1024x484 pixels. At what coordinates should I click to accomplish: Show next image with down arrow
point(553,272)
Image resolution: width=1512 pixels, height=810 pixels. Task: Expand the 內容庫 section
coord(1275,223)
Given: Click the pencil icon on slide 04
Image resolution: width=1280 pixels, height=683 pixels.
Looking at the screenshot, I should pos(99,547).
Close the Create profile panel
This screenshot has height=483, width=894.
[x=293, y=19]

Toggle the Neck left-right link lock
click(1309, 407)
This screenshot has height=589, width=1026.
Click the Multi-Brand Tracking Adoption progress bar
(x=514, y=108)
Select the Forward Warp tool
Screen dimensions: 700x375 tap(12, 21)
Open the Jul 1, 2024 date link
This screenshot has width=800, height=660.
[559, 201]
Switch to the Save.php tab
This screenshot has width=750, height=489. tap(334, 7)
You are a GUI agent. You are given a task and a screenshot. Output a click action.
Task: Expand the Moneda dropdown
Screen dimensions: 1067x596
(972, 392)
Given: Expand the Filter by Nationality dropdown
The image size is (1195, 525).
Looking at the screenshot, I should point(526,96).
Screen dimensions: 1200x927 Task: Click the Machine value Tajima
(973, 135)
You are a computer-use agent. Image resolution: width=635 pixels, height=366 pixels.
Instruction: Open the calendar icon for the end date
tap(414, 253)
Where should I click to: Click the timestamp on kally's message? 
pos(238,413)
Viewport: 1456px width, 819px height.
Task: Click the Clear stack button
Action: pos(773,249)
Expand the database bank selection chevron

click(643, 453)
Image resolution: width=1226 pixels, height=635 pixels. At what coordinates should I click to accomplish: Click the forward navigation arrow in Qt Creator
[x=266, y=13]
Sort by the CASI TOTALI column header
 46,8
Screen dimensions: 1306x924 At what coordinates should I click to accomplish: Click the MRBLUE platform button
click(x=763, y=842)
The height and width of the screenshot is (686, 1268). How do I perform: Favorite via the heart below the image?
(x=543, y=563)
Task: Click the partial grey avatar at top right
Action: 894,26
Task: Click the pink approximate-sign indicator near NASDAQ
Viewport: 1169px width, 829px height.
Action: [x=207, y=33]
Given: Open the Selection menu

WHAT YOU SHOULD DO: Recopy the whole listing exactly.

TASK RESULT:
1024x484 pixels. At what coordinates should I click to accomplish: Show next image with down arrow
point(553,272)
Image resolution: width=1512 pixels, height=810 pixels. Task: Expand the 內容庫 section
coord(1275,223)
Given: Click the pencil icon on slide 04
Image resolution: width=1280 pixels, height=683 pixels.
Looking at the screenshot, I should pos(99,547).
Close the Create profile panel
This screenshot has height=483, width=894.
[x=293, y=19]

Toggle the Neck left-right link lock
click(1309, 407)
This screenshot has height=589, width=1026.
Click the Multi-Brand Tracking Adoption progress bar
(x=514, y=108)
Select the Forward Warp tool
Screen dimensions: 700x375 tap(12, 21)
Open the Jul 1, 2024 date link
This screenshot has width=800, height=660.
[559, 201]
Switch to the Save.php tab
This screenshot has width=750, height=489. tap(334, 7)
You are a GUI agent. You are given a task and a screenshot. Output a click action.
Task: Expand the Moneda dropdown
Screen dimensions: 1067x596
(972, 392)
Given: Expand the Filter by Nationality dropdown
The image size is (1195, 525).
Looking at the screenshot, I should point(526,96).
Screen dimensions: 1200x927 Task: Click the Machine value Tajima
(973, 135)
You are a computer-use agent. Image resolution: width=635 pixels, height=366 pixels.
Instruction: Open the calendar icon for the end date
tap(414, 253)
Where should I click to: Click the timestamp on kally's message? 
pos(238,413)
Viewport: 1456px width, 819px height.
Task: Click the Clear stack button
Action: pos(773,249)
Expand the database bank selection chevron

click(643, 453)
Image resolution: width=1226 pixels, height=635 pixels. At what coordinates should I click to accomplish: Click the forward navigation arrow in Qt Creator
[x=266, y=13]
Sort by the CASI TOTALI column header
 46,8
Screen dimensions: 1306x924 At what coordinates should I click to accomplish: Click the MRBLUE platform button
click(x=763, y=842)
The height and width of the screenshot is (686, 1268). How do I perform: Favorite via the heart below the image?
(x=543, y=563)
Task: Click the partial grey avatar at top right
Action: 894,26
Task: Click the pink approximate-sign indicator near NASDAQ
Viewport: 1169px width, 829px height.
Action: [x=207, y=33]
Given: Open the Selection menu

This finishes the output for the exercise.